- 36°29′22.1″N 139°46′41.2″E﻿ / ﻿36.489472°N 139.778111°E
- Type: kofun
- Periods: Kofun period
- Location: Mibu, Tochigi, Japan
- Region: Kantō region

History
- Built: late 6th century AD

Site notes
- Public access: Yes (no public facilities)

= Chausuyama Kofun (Mibu) =

Historic burial ground

The Chausuyama Kofun (茶臼山古墳) is a Kofun period burial mound located in the town of Mibu, Shimotsuga District, Tochigi Prefecture in the northern Kantō region of Japan.
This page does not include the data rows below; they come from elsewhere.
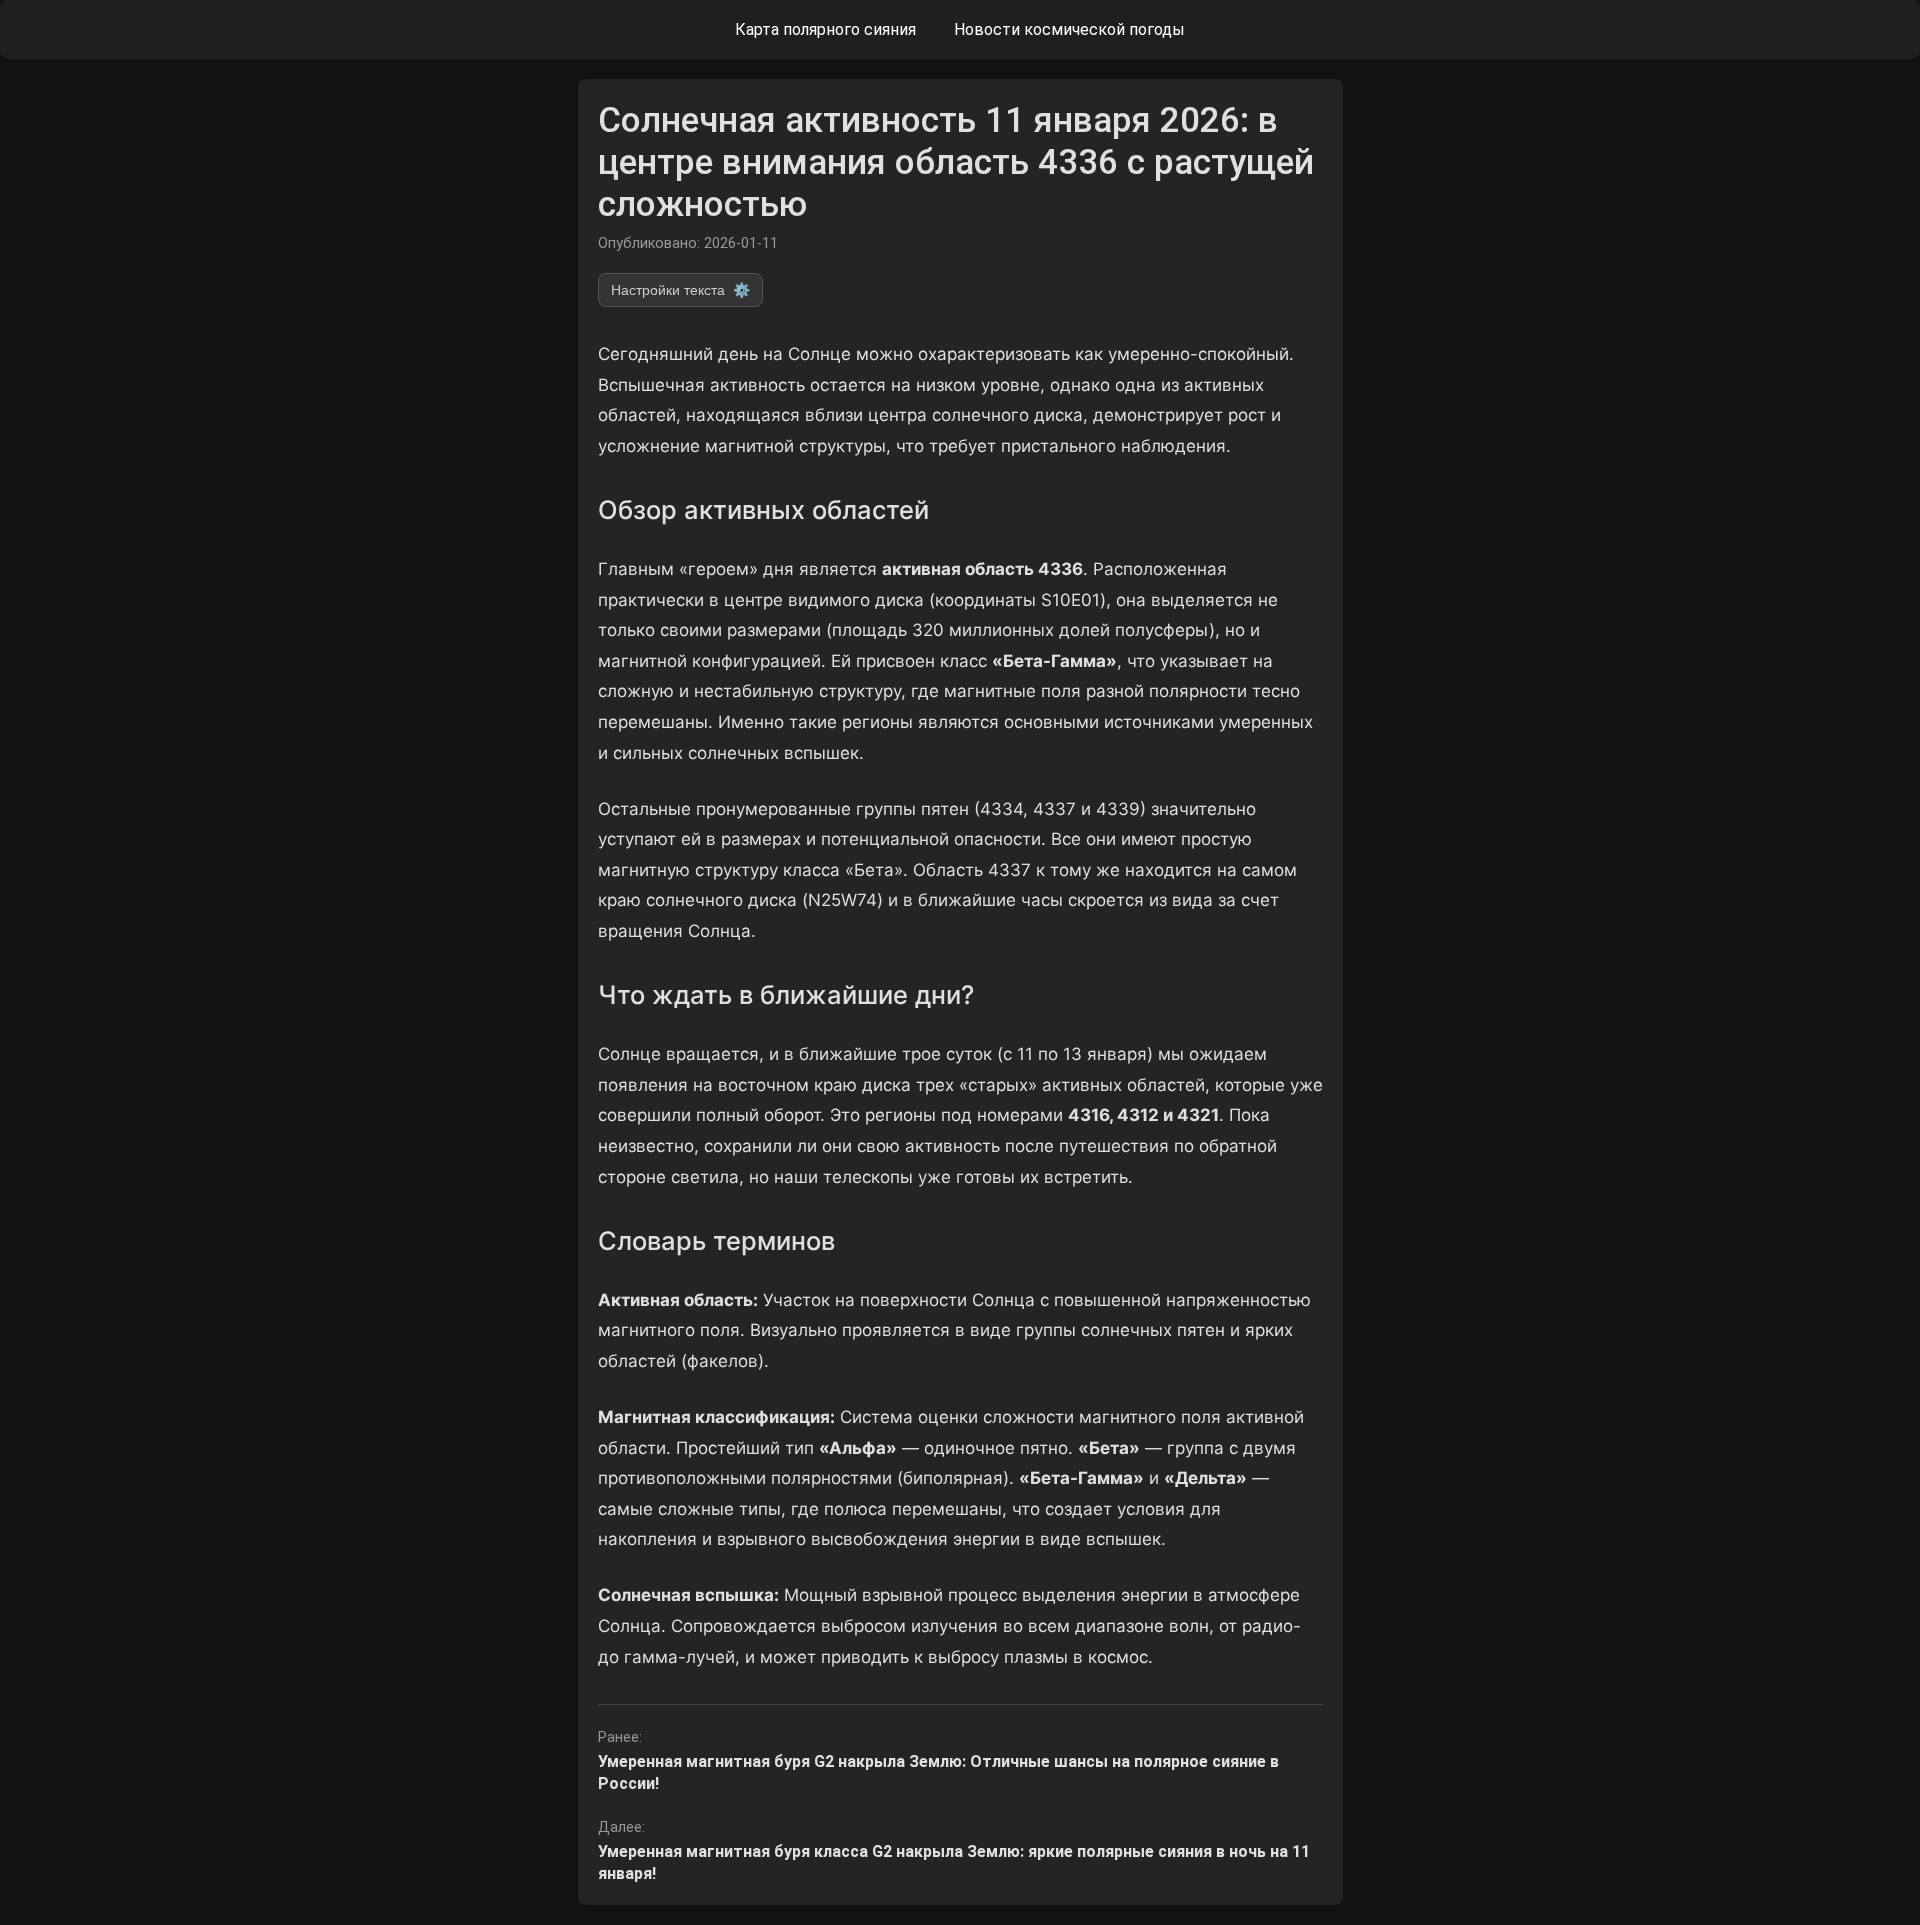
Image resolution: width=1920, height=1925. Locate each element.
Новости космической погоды (1069, 29)
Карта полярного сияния (825, 29)
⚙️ (680, 290)
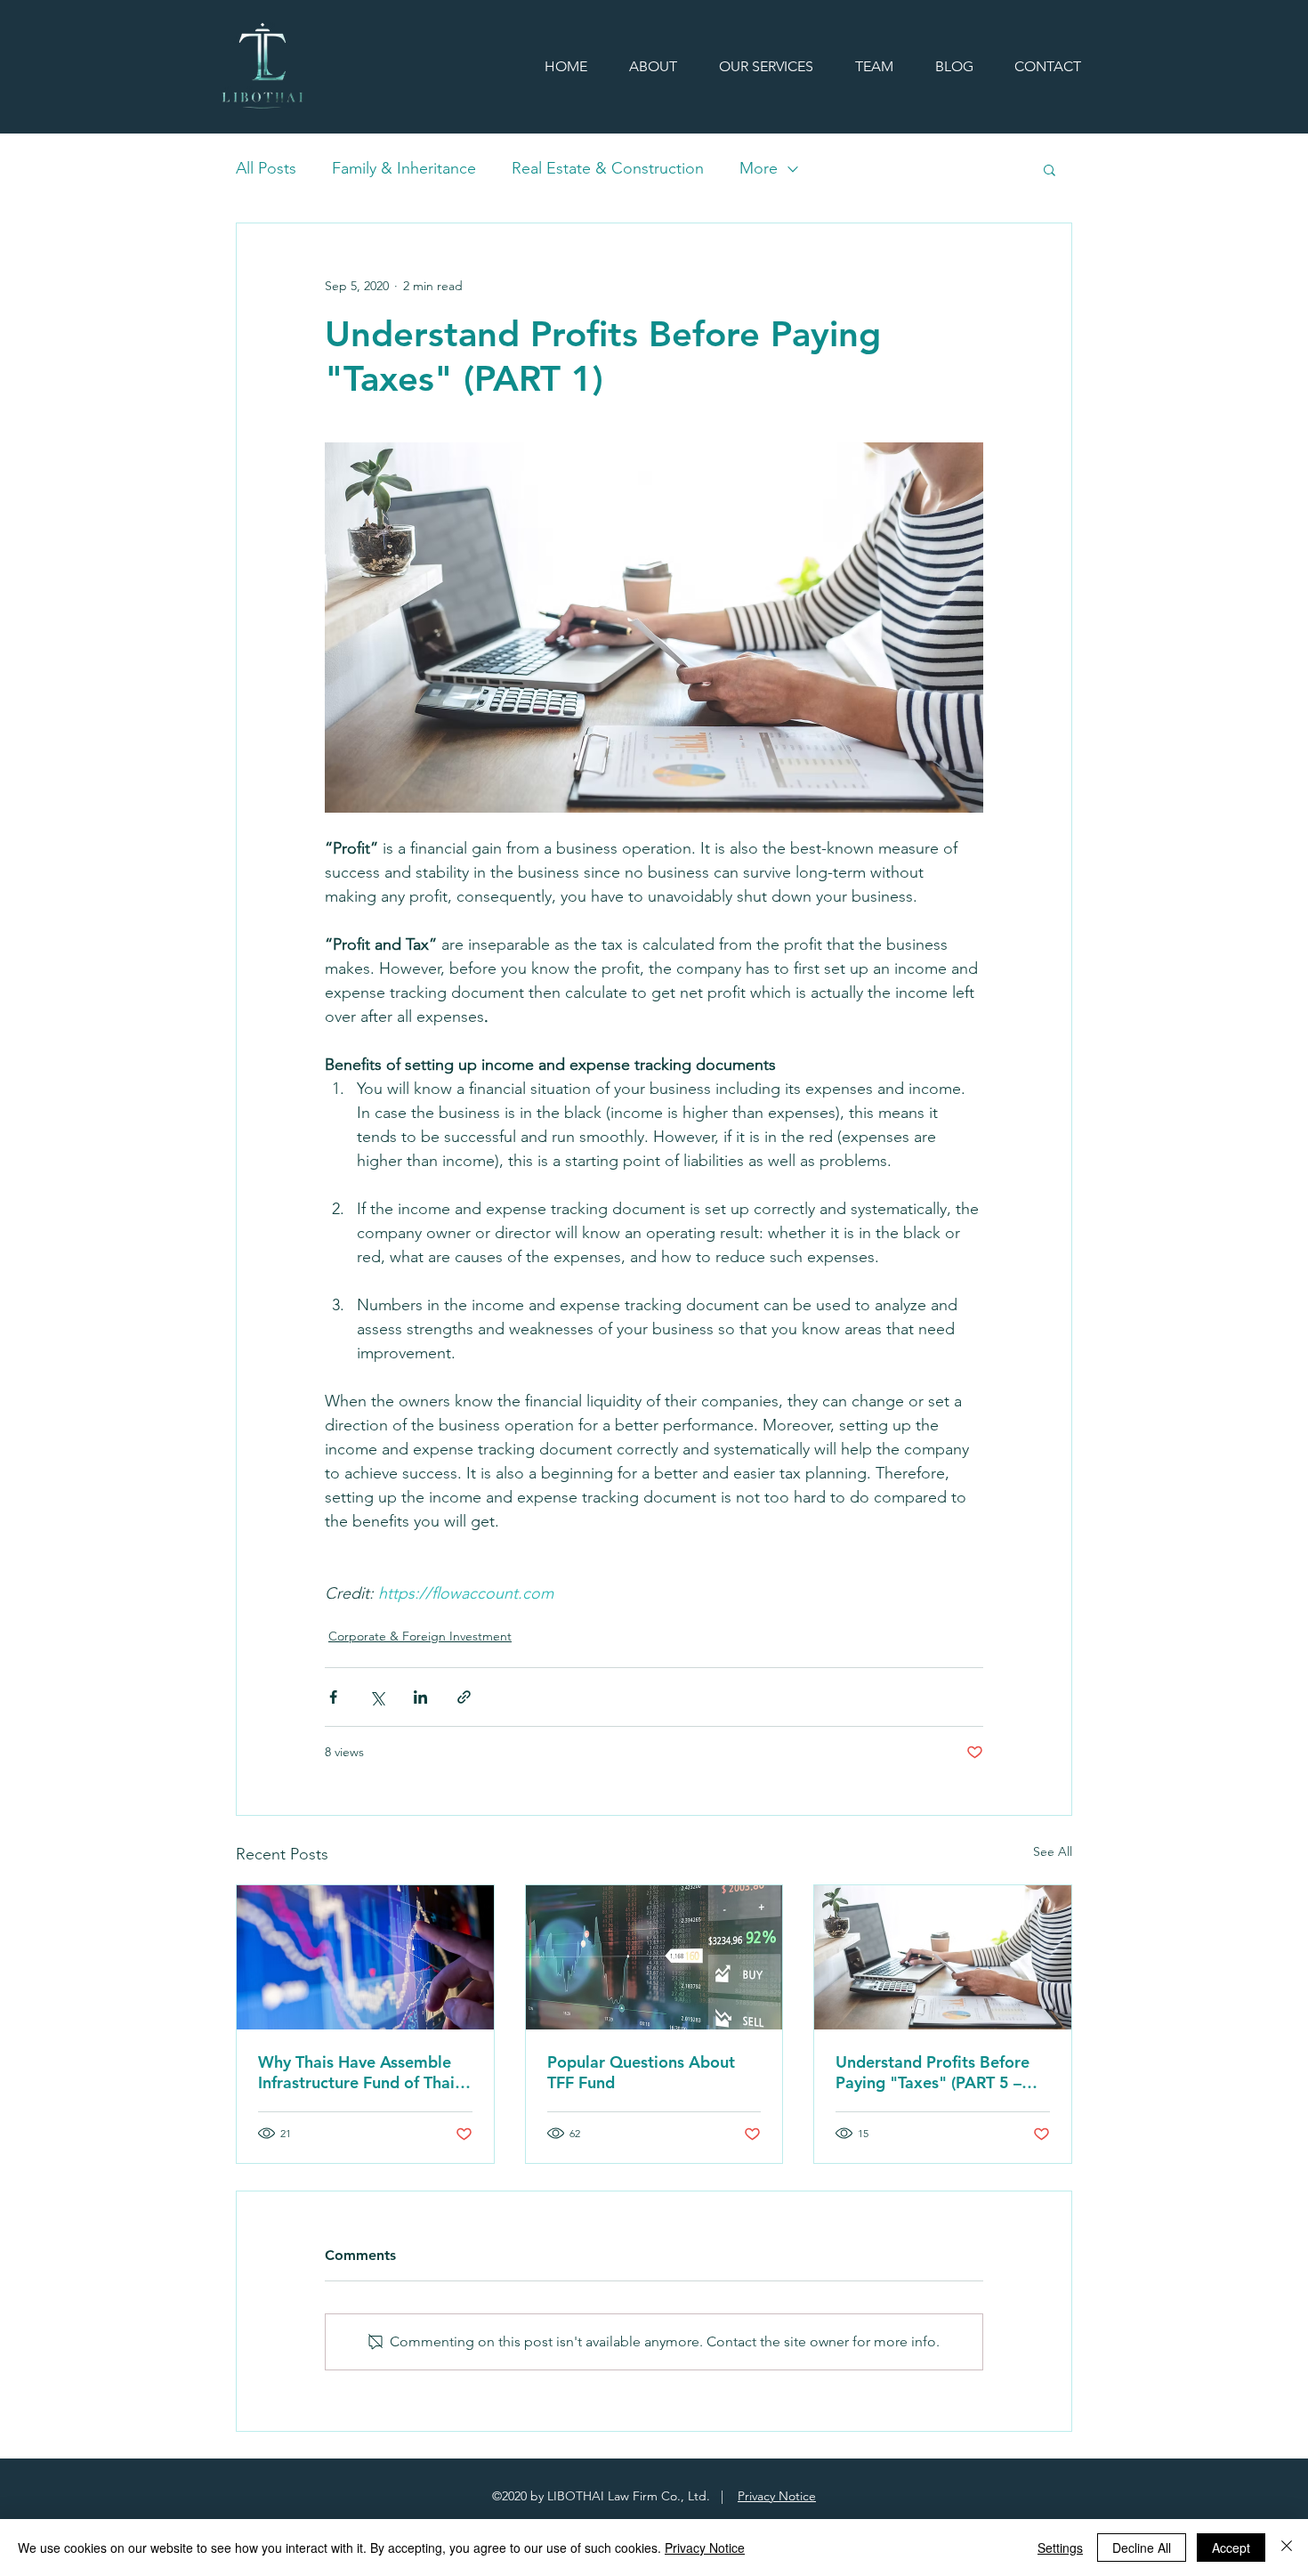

It received protection as a National Historic Site in 1958. It is also sometimes referred to as the Hanyu Chausuyama Kofun (羽生田茶臼山古墳) to distinguish it from many other kofun named "Chausuyama" all over Japan.

==Overview==
The Chausuyama Kofun is a zenpō-kōen-fun (前方後円墳), which is shaped like a keyhole, having one square end and one circular end, when viewed from above. It is located at an elevation of about 100 meters above sea level in former Hanyu Village, on the left bank of the Kurokawa River, surrounded by a golf course to the north and east. Te surrounding area contains several other large tumuli from the same time period. The Chausuyama Kofun has an overall length of 91 meters, height of 12 meters, and was built in two-tiers. It was once encircled by a moat. Fragments of haniwa were discovered on top of the burial mound, which when reconstructed proved to be a very large (180 cm) model of a house. Fragments of other haniwa and Sue ware pottery were also discovered during an excavation conducted in 1895; however, the interior of the tumulus has not been excavated. From the shape of the tumulus and the types of haniwa, the tumulus is believed to date from the second half of the 6th century AD.

The kofun is located about 25 minutes by car from Mibu Station on the Tōbu Railway Utsunomiya Line.